— START Records provided —

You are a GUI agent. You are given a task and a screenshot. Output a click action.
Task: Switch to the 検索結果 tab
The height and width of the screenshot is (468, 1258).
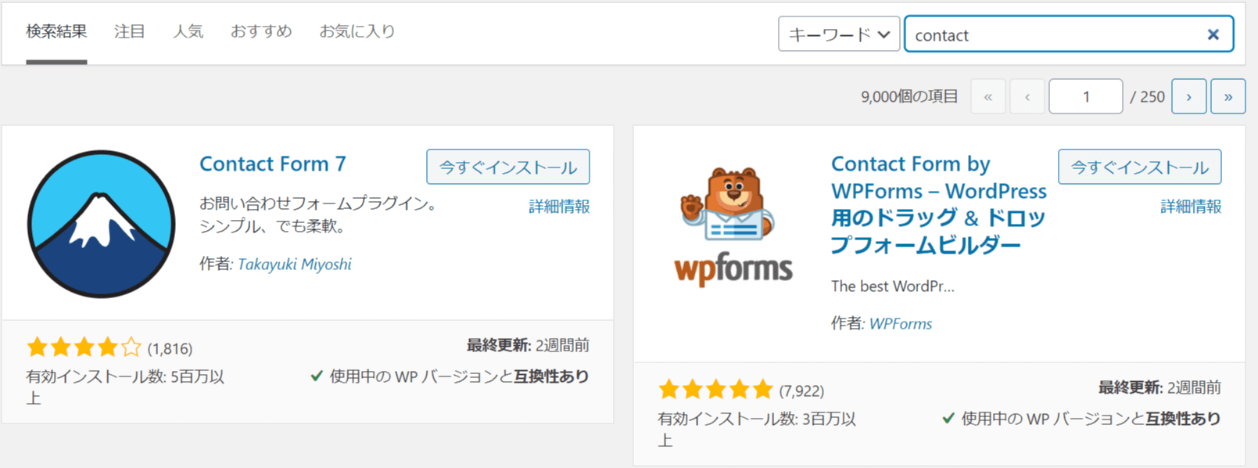[56, 31]

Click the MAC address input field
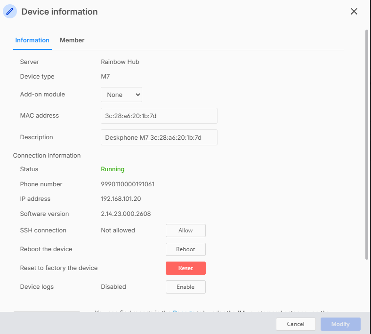click(159, 116)
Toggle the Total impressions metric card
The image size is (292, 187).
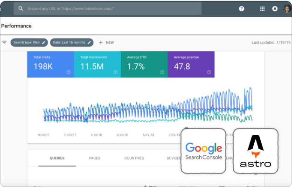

— END Records provided —

**Task requirements:** Render everything from the line containing "Click the MAC address input field" down to the end of the material as a Markdown table with the columns Row and Line, skipping blank lines and leaving the pictures out.

**Solution to the problem:**
| Row | Line |
|---|---|
| 1 | Click the MAC address input field |
| 2 | click(159, 116) |
| 3 | Toggle the Total impressions metric card |
| 4 | The image size is (292, 187). |